▶ **WHAT IS NEEDED**: Copy out the listing below, putting "Screen size" in place of "Viewport" each time it appears and changing nothing else.

— Begin PROVIDED MATERIAL —

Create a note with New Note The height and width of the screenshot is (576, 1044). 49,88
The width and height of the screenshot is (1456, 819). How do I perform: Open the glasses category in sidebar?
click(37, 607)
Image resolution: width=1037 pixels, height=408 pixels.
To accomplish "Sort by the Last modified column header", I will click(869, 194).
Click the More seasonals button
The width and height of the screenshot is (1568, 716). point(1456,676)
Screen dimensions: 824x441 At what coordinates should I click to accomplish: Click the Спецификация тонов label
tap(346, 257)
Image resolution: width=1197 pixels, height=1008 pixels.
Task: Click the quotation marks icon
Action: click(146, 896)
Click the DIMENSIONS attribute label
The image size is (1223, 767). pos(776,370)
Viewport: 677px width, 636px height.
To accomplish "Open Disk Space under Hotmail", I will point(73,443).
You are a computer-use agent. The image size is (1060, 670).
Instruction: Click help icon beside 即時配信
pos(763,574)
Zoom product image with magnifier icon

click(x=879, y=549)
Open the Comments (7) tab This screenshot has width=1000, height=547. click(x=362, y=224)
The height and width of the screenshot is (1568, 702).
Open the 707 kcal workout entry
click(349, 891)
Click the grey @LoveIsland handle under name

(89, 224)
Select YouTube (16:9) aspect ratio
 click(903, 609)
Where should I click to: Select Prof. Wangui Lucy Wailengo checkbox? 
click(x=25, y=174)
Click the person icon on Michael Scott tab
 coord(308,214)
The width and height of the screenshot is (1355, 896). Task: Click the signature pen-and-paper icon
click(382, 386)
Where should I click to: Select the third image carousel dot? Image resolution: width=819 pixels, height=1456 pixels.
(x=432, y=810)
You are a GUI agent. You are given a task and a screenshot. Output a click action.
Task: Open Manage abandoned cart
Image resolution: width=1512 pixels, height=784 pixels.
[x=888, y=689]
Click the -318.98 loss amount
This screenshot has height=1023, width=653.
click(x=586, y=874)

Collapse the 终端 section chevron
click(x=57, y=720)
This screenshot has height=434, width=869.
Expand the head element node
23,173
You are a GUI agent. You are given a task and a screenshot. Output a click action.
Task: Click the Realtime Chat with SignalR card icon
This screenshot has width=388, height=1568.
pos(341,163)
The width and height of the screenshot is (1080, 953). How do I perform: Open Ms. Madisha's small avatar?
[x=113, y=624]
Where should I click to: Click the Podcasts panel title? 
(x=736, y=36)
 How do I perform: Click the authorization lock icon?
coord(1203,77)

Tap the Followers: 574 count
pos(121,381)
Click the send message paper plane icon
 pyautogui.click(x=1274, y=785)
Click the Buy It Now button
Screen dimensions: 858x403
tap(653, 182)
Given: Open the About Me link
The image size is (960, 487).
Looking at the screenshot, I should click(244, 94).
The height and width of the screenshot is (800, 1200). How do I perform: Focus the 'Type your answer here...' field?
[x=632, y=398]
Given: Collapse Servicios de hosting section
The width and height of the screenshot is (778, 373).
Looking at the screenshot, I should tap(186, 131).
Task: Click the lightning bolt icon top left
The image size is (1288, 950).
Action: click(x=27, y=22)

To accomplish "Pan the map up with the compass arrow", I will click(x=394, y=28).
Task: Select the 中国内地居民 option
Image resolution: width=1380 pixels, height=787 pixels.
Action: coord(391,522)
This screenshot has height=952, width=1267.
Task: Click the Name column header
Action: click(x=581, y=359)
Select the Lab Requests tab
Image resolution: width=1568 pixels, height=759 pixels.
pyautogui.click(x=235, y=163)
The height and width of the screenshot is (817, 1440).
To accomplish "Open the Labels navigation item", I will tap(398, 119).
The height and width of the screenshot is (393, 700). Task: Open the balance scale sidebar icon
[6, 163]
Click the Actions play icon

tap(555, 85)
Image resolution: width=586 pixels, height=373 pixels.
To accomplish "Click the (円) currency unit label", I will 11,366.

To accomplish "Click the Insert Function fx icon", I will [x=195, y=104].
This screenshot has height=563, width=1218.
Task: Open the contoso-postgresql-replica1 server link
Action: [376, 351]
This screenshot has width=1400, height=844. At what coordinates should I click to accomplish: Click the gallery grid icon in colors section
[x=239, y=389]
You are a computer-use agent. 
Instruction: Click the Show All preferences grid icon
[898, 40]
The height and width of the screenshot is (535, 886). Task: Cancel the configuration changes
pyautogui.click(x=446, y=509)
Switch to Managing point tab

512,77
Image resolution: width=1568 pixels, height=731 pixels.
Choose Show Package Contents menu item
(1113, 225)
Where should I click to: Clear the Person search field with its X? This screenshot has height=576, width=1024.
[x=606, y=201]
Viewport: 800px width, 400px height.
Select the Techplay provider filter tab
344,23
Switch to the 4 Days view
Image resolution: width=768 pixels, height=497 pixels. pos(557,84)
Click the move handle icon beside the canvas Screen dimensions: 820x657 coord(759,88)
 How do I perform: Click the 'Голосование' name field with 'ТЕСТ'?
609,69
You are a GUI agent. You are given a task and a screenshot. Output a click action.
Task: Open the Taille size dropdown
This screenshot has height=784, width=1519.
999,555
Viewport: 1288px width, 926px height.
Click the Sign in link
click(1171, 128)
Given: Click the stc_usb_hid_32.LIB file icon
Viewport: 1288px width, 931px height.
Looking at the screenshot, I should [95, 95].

— End PROVIDED MATERIAL —

▶ **PROBLEM SOLUTION**:
Create a note with New Note The height and width of the screenshot is (576, 1044). 49,88
The width and height of the screenshot is (1456, 819). How do I perform: Open the glasses category in sidebar?
click(37, 607)
Image resolution: width=1037 pixels, height=408 pixels.
To accomplish "Sort by the Last modified column header", I will click(869, 194).
Click the More seasonals button
The width and height of the screenshot is (1568, 716). point(1456,676)
Screen dimensions: 824x441 At what coordinates should I click to accomplish: Click the Спецификация тонов label
tap(346, 257)
Image resolution: width=1197 pixels, height=1008 pixels.
Task: Click the quotation marks icon
Action: click(146, 896)
Click the DIMENSIONS attribute label
The image size is (1223, 767). pos(776,370)
Screen size: 677px width, 636px height.
To accomplish "Open Disk Space under Hotmail", I will point(73,443).
You are a computer-use agent. The image size is (1060, 670).
Instruction: Click help icon beside 即時配信
pos(763,574)
Zoom product image with magnifier icon

click(x=879, y=549)
Open the Comments (7) tab This screenshot has width=1000, height=547. click(x=362, y=224)
The height and width of the screenshot is (1568, 702).
Open the 707 kcal workout entry
click(349, 891)
Click the grey @LoveIsland handle under name

(89, 224)
Select YouTube (16:9) aspect ratio
 click(903, 609)
Where should I click to: Select Prof. Wangui Lucy Wailengo checkbox? 
click(x=25, y=174)
Click the person icon on Michael Scott tab
 coord(308,214)
The width and height of the screenshot is (1355, 896). Task: Click the signature pen-and-paper icon
click(382, 386)
Where should I click to: Select the third image carousel dot? Image resolution: width=819 pixels, height=1456 pixels.
(x=432, y=810)
You are a GUI agent. You are given a task and a screenshot. Output a click action.
Task: Open Manage abandoned cart
Image resolution: width=1512 pixels, height=784 pixels.
[x=888, y=689]
Click the -318.98 loss amount
This screenshot has height=1023, width=653.
click(x=586, y=874)

Collapse the 终端 section chevron
click(x=57, y=720)
This screenshot has height=434, width=869.
Expand the head element node
23,173
You are a GUI agent. You are given a task and a screenshot. Output a click action.
Task: Click the Realtime Chat with SignalR card icon
This screenshot has width=388, height=1568.
pos(341,163)
The width and height of the screenshot is (1080, 953). How do I perform: Open Ms. Madisha's small avatar?
[x=113, y=624]
Where should I click to: Click the Podcasts panel title? 
(x=736, y=36)
 How do I perform: Click the authorization lock icon?
coord(1203,77)

Tap the Followers: 574 count
pos(121,381)
Click the send message paper plane icon
 pyautogui.click(x=1274, y=785)
Click the Buy It Now button
Screen dimensions: 858x403
tap(653, 182)
Given: Open the About Me link
The image size is (960, 487).
Looking at the screenshot, I should click(244, 94).
The height and width of the screenshot is (800, 1200). How do I perform: Focus the 'Type your answer here...' field?
[x=632, y=398]
Given: Collapse Servicios de hosting section
The width and height of the screenshot is (778, 373).
Looking at the screenshot, I should tap(186, 131).
Task: Click the lightning bolt icon top left
The image size is (1288, 950).
Action: click(x=27, y=22)

To accomplish "Pan the map up with the compass arrow", I will click(x=394, y=28).
Task: Select the 中国内地居民 option
Image resolution: width=1380 pixels, height=787 pixels.
Action: coord(391,522)
This screenshot has height=952, width=1267.
Task: Click the Name column header
Action: click(x=581, y=359)
Select the Lab Requests tab
Image resolution: width=1568 pixels, height=759 pixels.
pyautogui.click(x=235, y=163)
The height and width of the screenshot is (817, 1440).
To accomplish "Open the Labels navigation item", I will tap(398, 119).
The height and width of the screenshot is (393, 700). Task: Open the balance scale sidebar icon
[6, 163]
Click the Actions play icon

tap(555, 85)
Image resolution: width=586 pixels, height=373 pixels.
To accomplish "Click the (円) currency unit label", I will 11,366.

To accomplish "Click the Insert Function fx icon", I will [x=195, y=104].
This screenshot has height=563, width=1218.
Task: Open the contoso-postgresql-replica1 server link
Action: [376, 351]
This screenshot has width=1400, height=844. At what coordinates should I click to accomplish: Click the gallery grid icon in colors section
[x=239, y=389]
You are a computer-use agent. 
Instruction: Click the Show All preferences grid icon
[898, 40]
The height and width of the screenshot is (535, 886). Task: Cancel the configuration changes
pyautogui.click(x=446, y=509)
Switch to Managing point tab

512,77
Image resolution: width=1568 pixels, height=731 pixels.
Choose Show Package Contents menu item
(1113, 225)
Where should I click to: Clear the Person search field with its X? This screenshot has height=576, width=1024.
[x=606, y=201]
Screen size: 800px width, 400px height.
Select the Techplay provider filter tab
344,23
Switch to the 4 Days view
Image resolution: width=768 pixels, height=497 pixels. pos(557,84)
Click the move handle icon beside the canvas Screen dimensions: 820x657 coord(759,88)
 How do I perform: Click the 'Голосование' name field with 'ТЕСТ'?
609,69
You are a GUI agent. You are given a task and a screenshot. Output a click action.
Task: Open the Taille size dropdown
This screenshot has height=784, width=1519.
999,555
Screen size: 1288px width, 926px height.
Click the Sign in link
click(1171, 128)
Given: Click the stc_usb_hid_32.LIB file icon
Screen size: 1288px width, 931px height.
Looking at the screenshot, I should [95, 95].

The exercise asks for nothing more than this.